▶

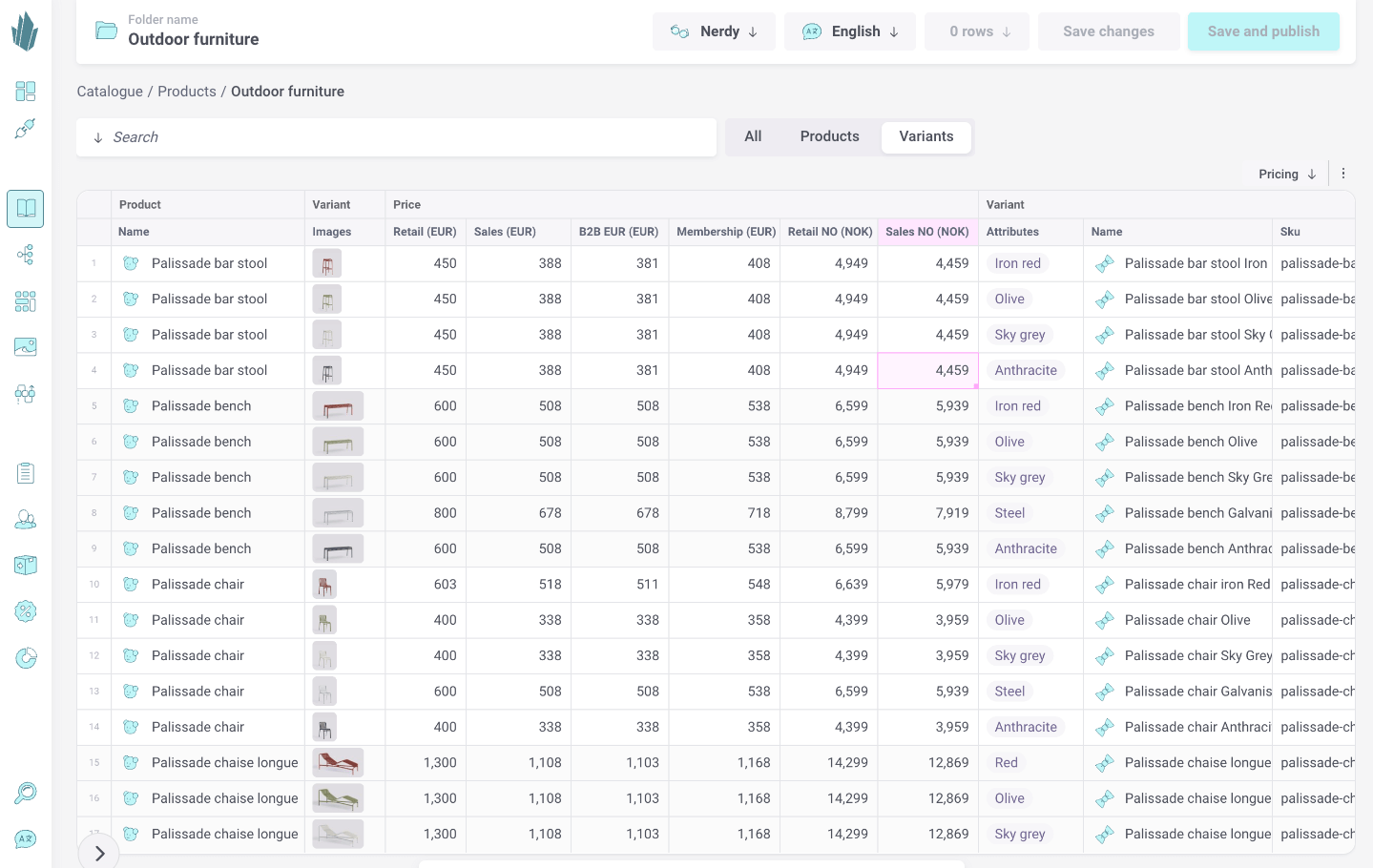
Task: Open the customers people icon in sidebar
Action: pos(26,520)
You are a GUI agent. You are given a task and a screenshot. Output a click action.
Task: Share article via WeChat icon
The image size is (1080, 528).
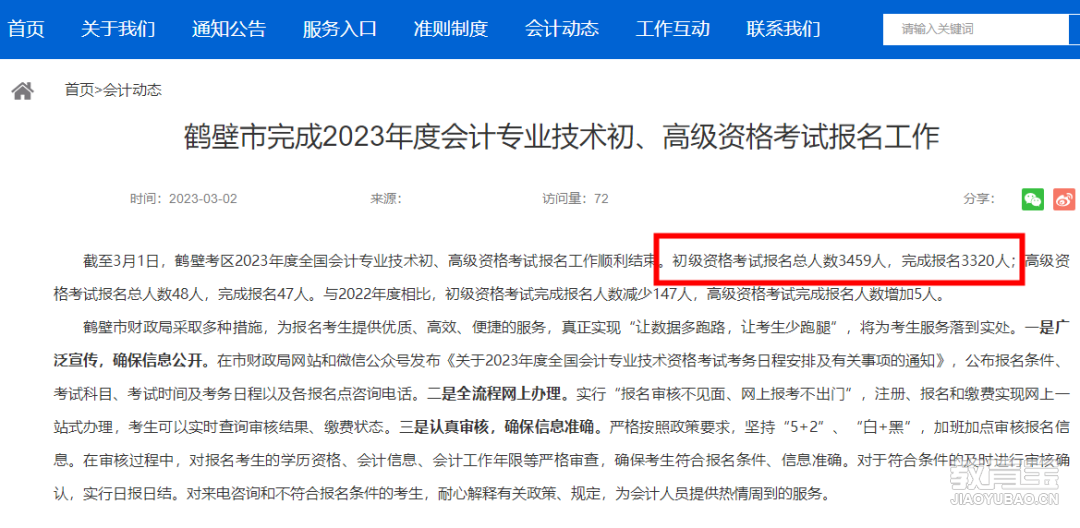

◀

** YOUR TASK **
Rewrite these lines with "screenshot" changed to "screen capture" and everything else left as it is, and omit the pictures.

** SOLUTION TO THE EXERCISE **
Task: Open the customers people icon in sidebar
Action: pos(26,520)
You are a GUI agent. You are given a task and a screen capture. Output a click action.
Task: Share article via WeChat icon
The image size is (1080, 528).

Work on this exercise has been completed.